IBM’s Q4 earnings
International Business Machines (IBM) is scheduled to announce its fourth-quarter earnings on January 22 after the market closes. For the fourth quarter, Thomson Reuters, a financial estimates platform, expects IBM to report revenue of $21.75 billion and non-GAAP EPS of $4.84.
As the below chart shows, after years of decelerating revenue growth, IBM finally came out of its slump in the fourth quarter of 2017 when it posted revenue of $22.5 billion, a YoY increase of 3.4%. The company’s quarterly revenues continued to grow until Q2 2018. However, the company once again reported lower-than-expected revenues in Q3 2018. Revenues of $18.76 billion not only lagged the consensus estimate of $19.10 billion but also declined 2% on a YoY basis.
IBM’s initiatives and cloud deals
With 60 data centers across 18 availability zones, IBM is aggressively trying to enhance its presence in the cloud space. In Q3 2018, IBM’s cloud revenues surged 13% on a YoY basis to $4.6 billion. Recently, IBM entered a partnership with Juniper Networks (JNPR) wherein it plans to integrate its cloud offerings with Juniper’s existing IT infrastructure. With this $325.0 million deal, IBM will assist Juniper to not only manage multiple cloud environments but also aid in cost reduction and ramp up its journey to the cloud.
The company also partnered with Vodafone (VOD) wherein IBM will offer its AI and automation tools to networked businesses. This eight-year deal worth $550.0 million is slated to expand IBM’s presence in Europe (IEV). These cloud deals could help IBM improve its position in the cloud space (IYW), which is dominated by Amazon’s (AMZN) AWS (Amazon Web Services) and Microsoft’s (MSFT) Azure.

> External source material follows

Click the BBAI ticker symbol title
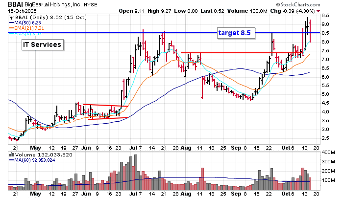Viewport: 343px width, 198px height. 15,4

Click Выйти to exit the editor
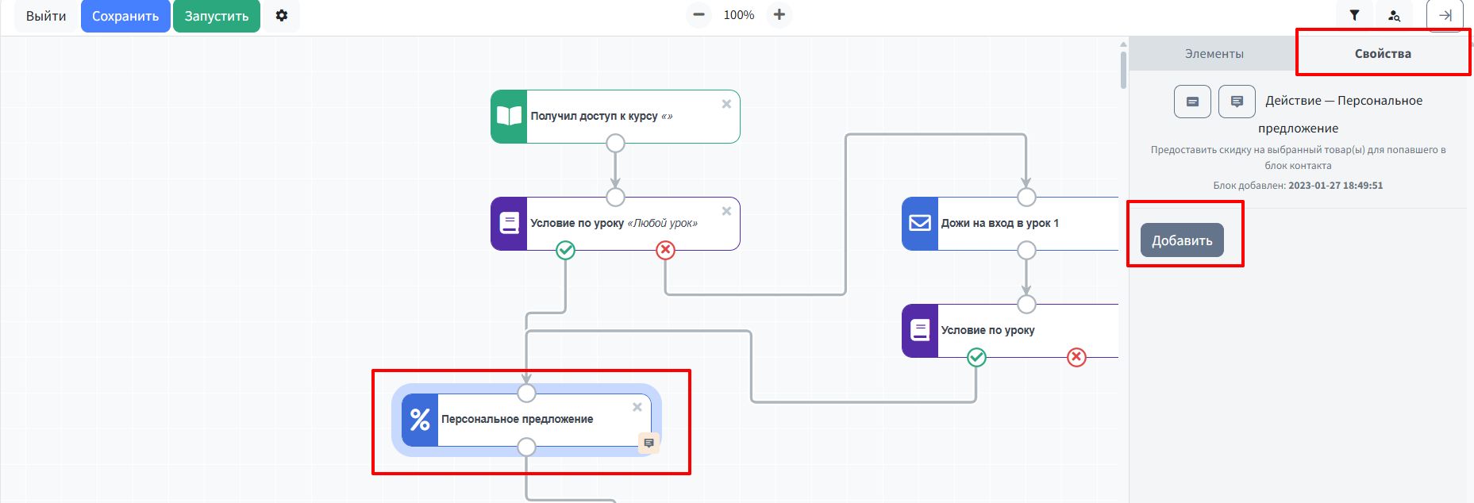[46, 16]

IBM’s legacy mainframes continue to gain traction
Increased adoption of the z14 mainframe power-based systems and strong flash sales drove 2% growth in the company’s Systems segment, which reported $1.7 billion in revenues. According to IBM, its “Z revenue grew 6% year-to-year on 20% MIPs growth,” driven by strong demand of the z14 mainframe. MIPS is a widely used measure of computing performance and related costs. Increased MIPS reflect the relevance of the mainframe to IBM’s clients.